Way back in 2014, Tim and Mulele discussed the first volume of R.u.N. (Remember Ur Nature), a comic in shonen manga style about the sport of parkour. Now, at last, volume two is available, and Tim is joined by a new voice, Ryan Carey of SOLRAD, to discuss the book (by Kariofillis Chris Hatzopoulos, Rafail Voutsidis, Luis Figueiredo, Roberto Fernandes De Oliveira, and Vasilis Fotsinos). The comic is a spot-on imitation of shonen manga made in Japan — but is it good?

#681 “The Last Tide” and “Breakwater”

The Last Tide and Breakwater

Isekai is a genre, named in Japan, in which a character from our earth is suddenly transported to “another world.” This concept goes back at least to Alice in Wonderland, but these days the “other world” is often the inside of a computer game. Although it’s not explicitly stated (so far), that seems to be the case in The Last Tide, a book from new publisher Cloudscape and created by Pirateaba, Shane Sandulak, and Matias Zanetti. Our patron Gabe joins Tim to review.

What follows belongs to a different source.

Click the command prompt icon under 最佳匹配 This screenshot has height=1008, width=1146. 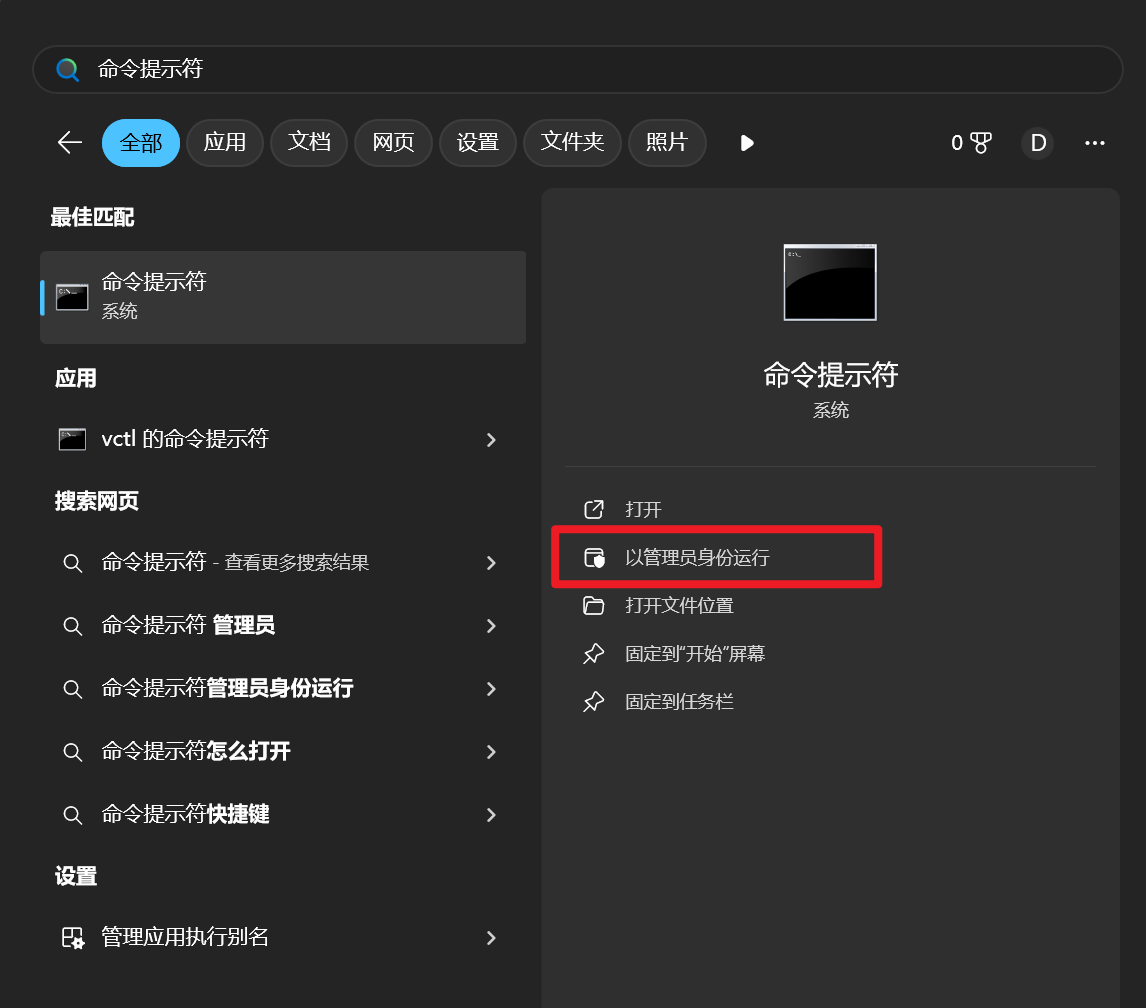pos(71,296)
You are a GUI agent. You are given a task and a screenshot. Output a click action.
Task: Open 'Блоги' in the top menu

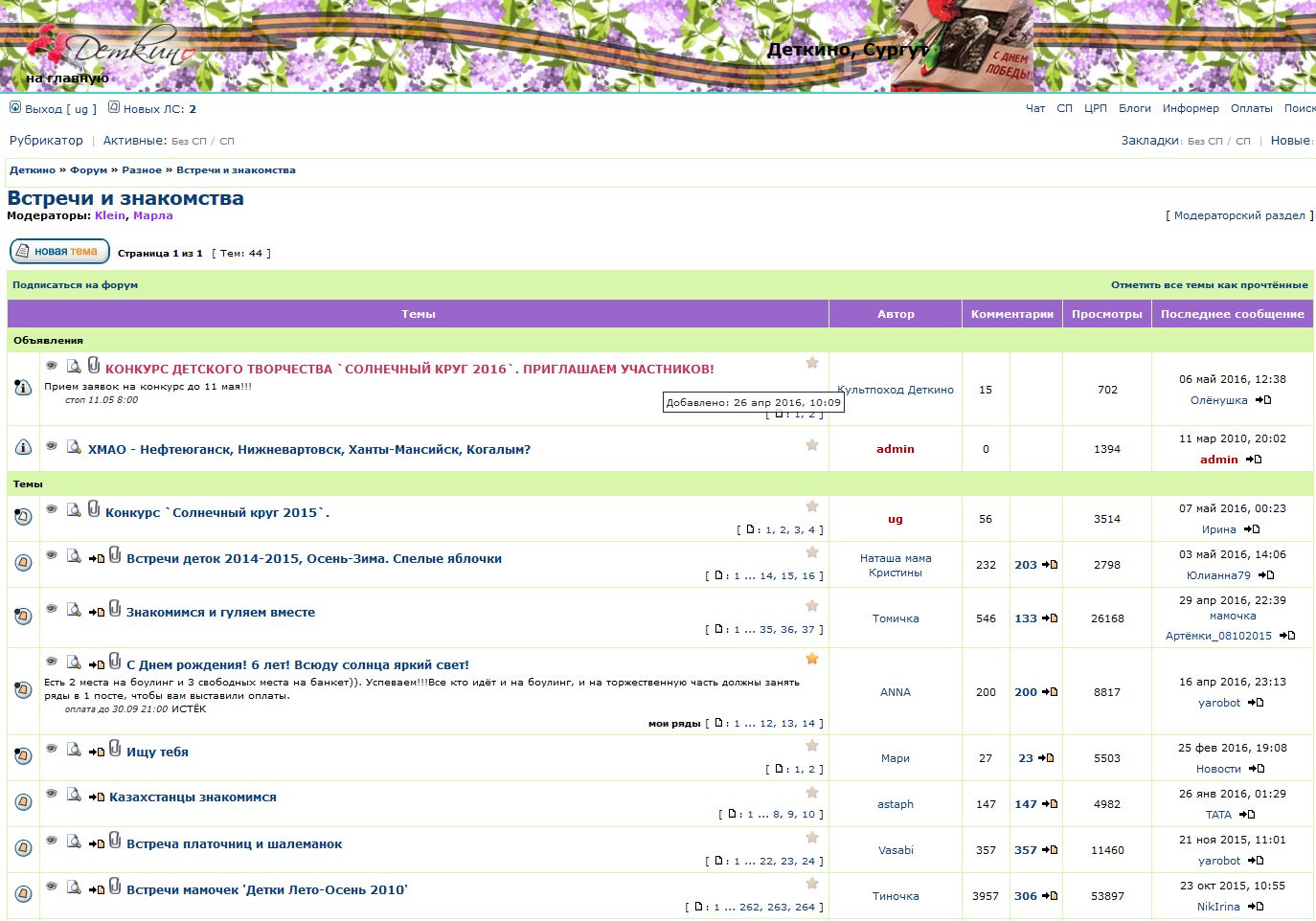[x=1134, y=108]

Avery Hill, publisher of Zoe Thorogood’s The Impending Blindness of Billie Scott, has really gotten on our radar lately. This time, Tim and Emmet discuss a graphic novel called Breakwater by Katriona Chapman. The story takes place among employees of a movie theater, but it could (and does) happen in any situation.

 

Critiquing Comics #183: “Chad in Amsterdam” #5

Chad in Amsterdam 5

Chad Bilyue is on a roll! No sooner had he released issue 4 of Chad in Amsterdam than he was releasing issue 5 on its coattails. CIA 5 turns out to be a theme issue, on a bizarre and rather offensive aspect of Dutch culture. It’s about what happens when an entire country convinces itself that one of its customs isn’t racist, while it looks that way to nearly everyone else.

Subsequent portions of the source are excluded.